What is CLEO
In 1968, the Council on Legal Education Opportunity (CLEO) was founded as a non-profit project of the ABA Fund for Justice and Education to expand opportunities for minority and low-income students to attend law school. In 1998, Congress passed the Higher Education Amendments Act, creating the Thurgood Marshall Legal Educational Opportunity Program, which they deemed be administered by CLEO.
CLEO is committed to diversifying the legal profession by expanding legal education opportunities to minority, low-income and disadvantaged groups. Since its inception, more than 8,000 students have participated in CLEO's pre-law and law school academic support programs, successfully matriculated through law school, passed the bar exam and joined the legal profession. CLEO alumni, many who had less than traditional academic indicators of success, yet were given an opportunity to attend law school, are represented in every area of society, including: private law firms and corporations, law schools, federal and state judiciaries, and legislatures across the country. The influence of CLEO alumni in the legal profession, in particular and throughout the country in general, is an indication of the important role CLEO has played in helping to provide a voice to underrepresented groups.
The CLEO Governing Council is comprised of representatives from national bar associations and law school professional organizations, including the: American Bar Association, Hispanic National Bar Association, Law School Admission Council, National Asian and Pacific American Bar Association, National Bar Association, National Native American Bar Association, Association of American Law Schools and Society of American Law Teachers. In addition, more than 140 ABA-accredited law schools are members of the annual CLEO Consortium on Diversity in Legal Education.
To ensure the success of students who participate in the CLEO Program as well as accomplish its mission to diversify the legal profession, CLEO provides placement assistance, academic support and counseling, financial assistance, bar prep orientation, online tutoring programs and weekend seminars and workshops. The seminars and workshops generally address the continuing need for legal services to under-served and low-income communities, and stress the importance of the students' commitment to serve those communities upon graduation.
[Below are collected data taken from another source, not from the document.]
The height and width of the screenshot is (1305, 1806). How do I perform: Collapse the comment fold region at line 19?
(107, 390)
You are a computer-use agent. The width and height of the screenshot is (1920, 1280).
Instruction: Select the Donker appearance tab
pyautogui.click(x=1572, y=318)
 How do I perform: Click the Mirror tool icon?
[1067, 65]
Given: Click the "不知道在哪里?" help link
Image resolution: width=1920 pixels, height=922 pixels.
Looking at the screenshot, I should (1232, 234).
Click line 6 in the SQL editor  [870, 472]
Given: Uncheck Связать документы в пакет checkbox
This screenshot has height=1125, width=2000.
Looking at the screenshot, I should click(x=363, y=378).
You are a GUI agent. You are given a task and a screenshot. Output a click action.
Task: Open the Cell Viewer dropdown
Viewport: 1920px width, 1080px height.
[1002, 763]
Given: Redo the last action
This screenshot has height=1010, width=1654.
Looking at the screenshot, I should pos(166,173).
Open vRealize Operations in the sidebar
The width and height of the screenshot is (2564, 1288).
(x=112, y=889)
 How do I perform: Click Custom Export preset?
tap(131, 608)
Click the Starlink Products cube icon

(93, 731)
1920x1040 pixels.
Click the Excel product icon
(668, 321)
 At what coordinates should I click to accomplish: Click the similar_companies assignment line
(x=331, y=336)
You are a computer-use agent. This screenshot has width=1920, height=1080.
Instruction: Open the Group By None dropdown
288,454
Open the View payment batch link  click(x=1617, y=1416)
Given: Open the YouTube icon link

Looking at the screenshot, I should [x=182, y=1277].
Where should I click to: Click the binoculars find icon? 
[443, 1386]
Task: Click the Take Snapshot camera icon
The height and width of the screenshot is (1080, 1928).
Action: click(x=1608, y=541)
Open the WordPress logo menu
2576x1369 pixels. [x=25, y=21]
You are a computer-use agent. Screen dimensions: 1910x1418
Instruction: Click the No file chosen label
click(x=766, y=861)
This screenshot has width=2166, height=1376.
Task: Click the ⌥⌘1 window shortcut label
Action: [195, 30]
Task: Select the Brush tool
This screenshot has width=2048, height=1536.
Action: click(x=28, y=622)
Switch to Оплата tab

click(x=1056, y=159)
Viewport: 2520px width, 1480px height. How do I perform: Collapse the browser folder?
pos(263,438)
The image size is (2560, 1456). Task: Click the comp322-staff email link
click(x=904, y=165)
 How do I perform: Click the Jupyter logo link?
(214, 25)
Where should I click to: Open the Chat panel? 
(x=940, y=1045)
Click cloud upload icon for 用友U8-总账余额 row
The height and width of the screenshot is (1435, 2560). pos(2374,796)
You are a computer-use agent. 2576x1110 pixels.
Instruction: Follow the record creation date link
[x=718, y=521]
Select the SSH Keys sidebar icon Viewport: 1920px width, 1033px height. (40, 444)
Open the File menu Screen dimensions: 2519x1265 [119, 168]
In addition, as a means of extending the legal education pipeline, CLEO also provides training and workshops to college students who are interested in attending law school and pursuing a career in the legal profession.
Interested Pre-law Students
Who Is Eligible: College students or graduates interested in attending law school.
CLEO/Thurgood Marshall College Scholars Program
Who Is Eligible: Freshmen, sophomores or juniors interested in attending law school.
Sophomore Summer Institute (SSI)
Who Is Eligible: College students who have earned between 45 and 72 credit hours.
Who Is Eligible: Juniors who have participated in CLEO College Scholars programs or the Sophomore Summer Institute.
The CLEO Six-Week Summer Institute
Who Is Eligible: Graduating seniors or graduates who plan to attend law school in the fall.
Achieving Success In The Application Process (ASAP)
Who Is Eligible: College juniors, seniors and post-graduates who plan to apply to law school.
Attitude Is Essential (AIE)
Who Is Eligible: College graduates who have been accepted into an ABA-accredited law school.